_OBJECTIVE:_ Copy out the rows from the line containing "Viewport: 636px width, 686px" through the line containing "Looking at the screenshot, I should click(966, 243).", with no changes.

_PROVIDED INFORMATION:_
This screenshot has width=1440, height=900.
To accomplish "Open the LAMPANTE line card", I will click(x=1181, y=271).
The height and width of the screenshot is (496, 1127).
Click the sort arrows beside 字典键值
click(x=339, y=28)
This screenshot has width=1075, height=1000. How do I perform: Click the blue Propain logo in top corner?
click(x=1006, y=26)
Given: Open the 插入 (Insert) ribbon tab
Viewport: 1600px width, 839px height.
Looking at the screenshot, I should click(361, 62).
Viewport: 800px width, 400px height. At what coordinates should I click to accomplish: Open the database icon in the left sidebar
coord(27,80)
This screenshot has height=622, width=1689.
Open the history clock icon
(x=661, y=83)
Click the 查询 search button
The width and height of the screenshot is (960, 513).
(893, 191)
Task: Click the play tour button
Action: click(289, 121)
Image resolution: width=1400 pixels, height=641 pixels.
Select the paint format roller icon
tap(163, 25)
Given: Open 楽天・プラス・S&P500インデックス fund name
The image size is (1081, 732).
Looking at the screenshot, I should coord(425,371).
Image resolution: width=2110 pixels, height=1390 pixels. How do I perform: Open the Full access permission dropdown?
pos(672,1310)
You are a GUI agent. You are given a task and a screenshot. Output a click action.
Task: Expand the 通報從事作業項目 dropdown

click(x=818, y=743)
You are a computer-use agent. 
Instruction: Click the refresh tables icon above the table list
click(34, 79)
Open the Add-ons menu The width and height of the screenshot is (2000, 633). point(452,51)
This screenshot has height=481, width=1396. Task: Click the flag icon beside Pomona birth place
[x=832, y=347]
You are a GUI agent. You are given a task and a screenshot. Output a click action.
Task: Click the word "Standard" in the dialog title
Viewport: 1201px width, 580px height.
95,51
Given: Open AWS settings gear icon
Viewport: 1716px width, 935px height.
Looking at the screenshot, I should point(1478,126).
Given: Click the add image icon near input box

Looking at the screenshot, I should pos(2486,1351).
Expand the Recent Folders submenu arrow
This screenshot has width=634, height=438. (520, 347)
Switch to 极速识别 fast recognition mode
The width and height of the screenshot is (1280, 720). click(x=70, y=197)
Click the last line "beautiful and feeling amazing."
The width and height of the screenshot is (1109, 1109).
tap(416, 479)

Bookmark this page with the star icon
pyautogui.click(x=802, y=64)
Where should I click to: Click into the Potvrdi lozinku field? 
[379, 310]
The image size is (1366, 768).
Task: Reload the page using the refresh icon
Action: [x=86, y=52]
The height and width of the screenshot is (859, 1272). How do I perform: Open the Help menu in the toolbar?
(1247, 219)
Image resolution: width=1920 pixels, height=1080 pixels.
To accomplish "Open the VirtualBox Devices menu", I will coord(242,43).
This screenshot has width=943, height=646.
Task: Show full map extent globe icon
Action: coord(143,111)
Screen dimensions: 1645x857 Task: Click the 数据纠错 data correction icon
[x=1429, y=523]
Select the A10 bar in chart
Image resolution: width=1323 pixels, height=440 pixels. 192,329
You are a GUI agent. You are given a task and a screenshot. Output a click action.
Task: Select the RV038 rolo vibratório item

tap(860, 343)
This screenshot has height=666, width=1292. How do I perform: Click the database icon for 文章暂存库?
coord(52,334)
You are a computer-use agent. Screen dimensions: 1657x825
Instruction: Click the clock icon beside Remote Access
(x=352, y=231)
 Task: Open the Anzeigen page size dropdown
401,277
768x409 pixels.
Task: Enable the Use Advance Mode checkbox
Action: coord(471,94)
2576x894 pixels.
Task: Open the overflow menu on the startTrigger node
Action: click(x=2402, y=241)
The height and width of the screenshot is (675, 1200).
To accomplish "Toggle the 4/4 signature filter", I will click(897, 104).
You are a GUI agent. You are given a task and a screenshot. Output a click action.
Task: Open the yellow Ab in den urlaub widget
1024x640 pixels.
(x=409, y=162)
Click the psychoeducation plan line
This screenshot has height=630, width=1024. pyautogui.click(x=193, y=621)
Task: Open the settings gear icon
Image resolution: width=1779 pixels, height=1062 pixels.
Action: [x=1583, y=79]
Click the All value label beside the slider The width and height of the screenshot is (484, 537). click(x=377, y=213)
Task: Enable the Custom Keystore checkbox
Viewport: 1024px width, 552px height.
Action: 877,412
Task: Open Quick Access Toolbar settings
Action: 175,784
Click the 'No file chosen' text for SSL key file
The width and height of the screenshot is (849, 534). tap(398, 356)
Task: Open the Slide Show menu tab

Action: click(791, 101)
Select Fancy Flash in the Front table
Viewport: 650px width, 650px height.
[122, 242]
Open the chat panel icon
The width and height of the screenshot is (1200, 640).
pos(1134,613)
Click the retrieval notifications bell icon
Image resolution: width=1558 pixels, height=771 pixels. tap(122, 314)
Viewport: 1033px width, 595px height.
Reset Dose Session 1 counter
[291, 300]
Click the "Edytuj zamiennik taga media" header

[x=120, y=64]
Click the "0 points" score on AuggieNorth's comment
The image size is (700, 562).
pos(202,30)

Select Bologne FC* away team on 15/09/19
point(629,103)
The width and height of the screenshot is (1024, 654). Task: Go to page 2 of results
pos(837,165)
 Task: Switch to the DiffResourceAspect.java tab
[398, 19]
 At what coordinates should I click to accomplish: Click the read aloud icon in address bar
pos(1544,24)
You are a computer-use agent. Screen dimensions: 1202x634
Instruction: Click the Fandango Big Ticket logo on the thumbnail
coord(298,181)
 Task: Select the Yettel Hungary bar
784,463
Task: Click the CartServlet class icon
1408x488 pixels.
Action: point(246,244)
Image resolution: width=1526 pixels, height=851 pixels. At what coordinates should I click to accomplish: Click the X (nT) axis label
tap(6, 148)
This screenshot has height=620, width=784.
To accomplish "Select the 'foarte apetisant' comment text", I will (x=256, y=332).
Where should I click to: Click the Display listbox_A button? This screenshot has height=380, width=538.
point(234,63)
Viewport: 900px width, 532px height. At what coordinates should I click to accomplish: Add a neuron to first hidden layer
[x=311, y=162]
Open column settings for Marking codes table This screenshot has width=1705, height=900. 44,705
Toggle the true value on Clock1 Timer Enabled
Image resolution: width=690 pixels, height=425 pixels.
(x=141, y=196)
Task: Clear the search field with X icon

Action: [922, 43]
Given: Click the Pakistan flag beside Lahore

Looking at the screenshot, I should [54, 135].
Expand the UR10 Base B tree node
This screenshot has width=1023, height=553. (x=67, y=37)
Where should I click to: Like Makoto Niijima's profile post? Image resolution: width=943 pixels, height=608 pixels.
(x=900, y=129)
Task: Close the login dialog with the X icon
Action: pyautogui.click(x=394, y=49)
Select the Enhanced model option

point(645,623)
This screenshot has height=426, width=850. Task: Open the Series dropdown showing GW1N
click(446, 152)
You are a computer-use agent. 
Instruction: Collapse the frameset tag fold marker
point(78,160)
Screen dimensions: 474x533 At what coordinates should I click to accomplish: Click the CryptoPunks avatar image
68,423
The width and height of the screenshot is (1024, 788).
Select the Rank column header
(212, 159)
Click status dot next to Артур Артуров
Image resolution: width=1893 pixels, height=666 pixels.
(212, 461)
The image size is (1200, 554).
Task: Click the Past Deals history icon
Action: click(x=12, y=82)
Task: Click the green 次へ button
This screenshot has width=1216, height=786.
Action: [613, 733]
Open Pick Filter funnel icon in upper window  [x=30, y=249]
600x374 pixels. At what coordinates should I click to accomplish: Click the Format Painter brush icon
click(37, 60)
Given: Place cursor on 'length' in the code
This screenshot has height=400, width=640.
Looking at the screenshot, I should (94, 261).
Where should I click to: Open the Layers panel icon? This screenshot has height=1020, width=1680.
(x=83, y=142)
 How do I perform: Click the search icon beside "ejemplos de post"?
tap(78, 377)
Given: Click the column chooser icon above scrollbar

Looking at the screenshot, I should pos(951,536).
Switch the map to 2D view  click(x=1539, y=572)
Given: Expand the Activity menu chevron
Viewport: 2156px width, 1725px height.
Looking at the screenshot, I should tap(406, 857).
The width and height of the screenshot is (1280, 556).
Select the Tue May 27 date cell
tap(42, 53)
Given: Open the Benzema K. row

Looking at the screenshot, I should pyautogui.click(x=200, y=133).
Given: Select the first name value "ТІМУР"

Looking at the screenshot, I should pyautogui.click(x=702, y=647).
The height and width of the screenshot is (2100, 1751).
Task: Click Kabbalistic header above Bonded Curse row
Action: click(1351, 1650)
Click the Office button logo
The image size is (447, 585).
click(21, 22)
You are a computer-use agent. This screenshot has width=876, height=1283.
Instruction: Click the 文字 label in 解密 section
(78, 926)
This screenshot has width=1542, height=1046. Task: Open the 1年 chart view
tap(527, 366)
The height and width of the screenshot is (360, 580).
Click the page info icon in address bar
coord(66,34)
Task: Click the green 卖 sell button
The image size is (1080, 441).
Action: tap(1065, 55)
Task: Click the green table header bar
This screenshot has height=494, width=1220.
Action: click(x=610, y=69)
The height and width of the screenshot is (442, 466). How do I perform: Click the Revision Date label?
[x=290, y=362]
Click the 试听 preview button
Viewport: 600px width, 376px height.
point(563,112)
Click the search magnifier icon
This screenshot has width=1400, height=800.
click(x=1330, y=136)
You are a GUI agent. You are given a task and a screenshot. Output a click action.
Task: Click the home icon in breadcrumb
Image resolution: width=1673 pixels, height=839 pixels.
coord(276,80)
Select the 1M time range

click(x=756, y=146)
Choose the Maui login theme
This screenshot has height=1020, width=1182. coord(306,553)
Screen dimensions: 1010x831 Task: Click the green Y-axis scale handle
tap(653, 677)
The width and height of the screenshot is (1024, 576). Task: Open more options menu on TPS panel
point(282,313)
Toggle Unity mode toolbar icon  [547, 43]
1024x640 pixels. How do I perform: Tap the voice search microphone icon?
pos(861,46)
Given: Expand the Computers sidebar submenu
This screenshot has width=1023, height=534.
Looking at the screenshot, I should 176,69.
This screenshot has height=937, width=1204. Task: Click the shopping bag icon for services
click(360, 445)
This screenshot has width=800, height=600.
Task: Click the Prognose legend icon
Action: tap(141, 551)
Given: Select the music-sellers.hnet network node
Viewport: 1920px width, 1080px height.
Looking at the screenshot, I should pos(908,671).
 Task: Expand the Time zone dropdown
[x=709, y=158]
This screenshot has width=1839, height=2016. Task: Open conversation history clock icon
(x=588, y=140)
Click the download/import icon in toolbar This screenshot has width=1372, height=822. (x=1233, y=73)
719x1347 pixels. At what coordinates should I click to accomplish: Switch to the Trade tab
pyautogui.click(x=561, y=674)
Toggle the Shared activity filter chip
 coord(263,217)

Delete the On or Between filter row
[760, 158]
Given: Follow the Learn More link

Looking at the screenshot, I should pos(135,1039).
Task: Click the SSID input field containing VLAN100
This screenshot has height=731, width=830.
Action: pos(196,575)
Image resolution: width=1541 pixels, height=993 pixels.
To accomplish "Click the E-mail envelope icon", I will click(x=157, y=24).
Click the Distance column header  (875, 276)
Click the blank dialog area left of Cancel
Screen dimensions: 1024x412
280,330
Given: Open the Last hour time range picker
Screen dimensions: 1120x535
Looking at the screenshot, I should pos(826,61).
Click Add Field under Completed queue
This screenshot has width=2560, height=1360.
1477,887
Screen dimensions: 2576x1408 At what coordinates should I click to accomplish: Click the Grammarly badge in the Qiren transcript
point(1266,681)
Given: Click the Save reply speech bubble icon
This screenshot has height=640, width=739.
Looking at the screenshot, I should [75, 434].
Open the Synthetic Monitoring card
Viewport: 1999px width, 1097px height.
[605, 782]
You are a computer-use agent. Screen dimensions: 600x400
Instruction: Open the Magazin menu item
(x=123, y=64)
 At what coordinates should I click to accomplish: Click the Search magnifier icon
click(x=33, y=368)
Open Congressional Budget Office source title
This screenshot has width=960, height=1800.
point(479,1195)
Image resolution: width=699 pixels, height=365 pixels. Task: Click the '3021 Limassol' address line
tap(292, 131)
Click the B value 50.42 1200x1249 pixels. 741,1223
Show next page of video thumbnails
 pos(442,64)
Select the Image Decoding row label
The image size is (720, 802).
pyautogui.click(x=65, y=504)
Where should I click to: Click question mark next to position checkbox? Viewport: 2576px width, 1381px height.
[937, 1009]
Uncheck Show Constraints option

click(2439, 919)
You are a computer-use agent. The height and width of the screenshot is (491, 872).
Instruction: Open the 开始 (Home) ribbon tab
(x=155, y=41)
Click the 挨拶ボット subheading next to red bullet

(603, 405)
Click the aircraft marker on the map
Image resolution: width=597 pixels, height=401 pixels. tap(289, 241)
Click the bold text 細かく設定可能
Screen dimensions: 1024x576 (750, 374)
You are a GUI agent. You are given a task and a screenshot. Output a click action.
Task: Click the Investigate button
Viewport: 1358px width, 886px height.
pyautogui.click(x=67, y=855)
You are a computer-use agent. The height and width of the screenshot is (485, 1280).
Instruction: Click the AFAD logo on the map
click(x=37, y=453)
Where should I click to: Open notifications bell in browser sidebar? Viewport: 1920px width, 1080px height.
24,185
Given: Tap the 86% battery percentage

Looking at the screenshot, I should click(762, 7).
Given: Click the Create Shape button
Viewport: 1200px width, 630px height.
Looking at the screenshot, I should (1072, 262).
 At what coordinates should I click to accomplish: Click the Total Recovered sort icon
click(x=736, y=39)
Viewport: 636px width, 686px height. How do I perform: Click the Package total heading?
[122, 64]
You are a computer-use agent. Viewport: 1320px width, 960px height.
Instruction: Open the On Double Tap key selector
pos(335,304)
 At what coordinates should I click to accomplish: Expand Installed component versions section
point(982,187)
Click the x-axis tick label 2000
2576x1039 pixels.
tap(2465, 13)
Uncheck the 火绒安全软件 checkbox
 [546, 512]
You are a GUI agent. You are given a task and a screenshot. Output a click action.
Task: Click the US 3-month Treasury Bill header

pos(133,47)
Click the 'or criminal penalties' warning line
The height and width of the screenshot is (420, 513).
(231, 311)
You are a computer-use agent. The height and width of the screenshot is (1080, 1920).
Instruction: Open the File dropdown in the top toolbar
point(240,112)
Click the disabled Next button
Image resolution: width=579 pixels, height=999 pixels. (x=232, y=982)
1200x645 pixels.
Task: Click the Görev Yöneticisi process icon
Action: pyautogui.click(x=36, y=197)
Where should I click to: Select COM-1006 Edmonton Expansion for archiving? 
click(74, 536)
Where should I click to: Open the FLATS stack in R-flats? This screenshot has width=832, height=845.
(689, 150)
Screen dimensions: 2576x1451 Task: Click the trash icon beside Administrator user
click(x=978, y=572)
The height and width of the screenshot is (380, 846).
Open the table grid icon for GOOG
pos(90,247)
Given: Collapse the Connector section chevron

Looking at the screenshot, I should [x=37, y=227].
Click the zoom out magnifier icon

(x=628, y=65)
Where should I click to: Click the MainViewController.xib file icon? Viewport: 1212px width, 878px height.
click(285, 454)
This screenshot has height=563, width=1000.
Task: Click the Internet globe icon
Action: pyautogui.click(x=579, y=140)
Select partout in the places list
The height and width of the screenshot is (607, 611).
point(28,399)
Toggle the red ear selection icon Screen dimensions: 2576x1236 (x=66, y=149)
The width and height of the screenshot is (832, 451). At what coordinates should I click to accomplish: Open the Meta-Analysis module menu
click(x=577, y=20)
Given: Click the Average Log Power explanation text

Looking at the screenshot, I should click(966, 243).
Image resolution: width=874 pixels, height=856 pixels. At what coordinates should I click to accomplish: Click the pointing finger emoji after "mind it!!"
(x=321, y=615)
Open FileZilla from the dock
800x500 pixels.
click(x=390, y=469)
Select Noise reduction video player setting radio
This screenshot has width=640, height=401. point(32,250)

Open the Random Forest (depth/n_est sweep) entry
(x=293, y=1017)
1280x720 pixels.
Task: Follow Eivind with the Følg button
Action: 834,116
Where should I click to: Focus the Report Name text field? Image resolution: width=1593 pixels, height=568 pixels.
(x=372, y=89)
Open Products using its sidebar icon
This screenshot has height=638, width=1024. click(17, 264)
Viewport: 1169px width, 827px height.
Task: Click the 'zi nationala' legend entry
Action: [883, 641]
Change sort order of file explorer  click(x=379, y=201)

_ANSWER TO THE EXERCISE:_
Viewport: 636px width, 686px height. How do I perform: Click the Package total heading?
[122, 64]
You are a computer-use agent. Viewport: 1320px width, 960px height.
Instruction: Open the On Double Tap key selector
pos(335,304)
 At what coordinates should I click to accomplish: Expand Installed component versions section
point(982,187)
Click the x-axis tick label 2000
2576x1039 pixels.
tap(2465, 13)
Uncheck the 火绒安全软件 checkbox
 [546, 512]
You are a GUI agent. You are given a task and a screenshot. Output a click action.
Task: Click the US 3-month Treasury Bill header

pos(133,47)
Click the 'or criminal penalties' warning line
The height and width of the screenshot is (420, 513).
(231, 311)
You are a computer-use agent. The height and width of the screenshot is (1080, 1920).
Instruction: Open the File dropdown in the top toolbar
point(240,112)
Click the disabled Next button
Image resolution: width=579 pixels, height=999 pixels. (x=232, y=982)
1200x645 pixels.
Task: Click the Görev Yöneticisi process icon
Action: pyautogui.click(x=36, y=197)
Where should I click to: Select COM-1006 Edmonton Expansion for archiving? 
click(74, 536)
Where should I click to: Open the FLATS stack in R-flats? This screenshot has width=832, height=845.
(689, 150)
Screen dimensions: 2576x1451 Task: Click the trash icon beside Administrator user
click(x=978, y=572)
The height and width of the screenshot is (380, 846).
Open the table grid icon for GOOG
pos(90,247)
Given: Collapse the Connector section chevron

Looking at the screenshot, I should [x=37, y=227].
Click the zoom out magnifier icon

(x=628, y=65)
Where should I click to: Click the MainViewController.xib file icon? Viewport: 1212px width, 878px height.
click(285, 454)
This screenshot has height=563, width=1000.
Task: Click the Internet globe icon
Action: pyautogui.click(x=579, y=140)
Select partout in the places list
The height and width of the screenshot is (607, 611).
point(28,399)
Toggle the red ear selection icon Screen dimensions: 2576x1236 (x=66, y=149)
The width and height of the screenshot is (832, 451). At what coordinates should I click to accomplish: Open the Meta-Analysis module menu
click(x=577, y=20)
Given: Click the Average Log Power explanation text

Looking at the screenshot, I should click(966, 243).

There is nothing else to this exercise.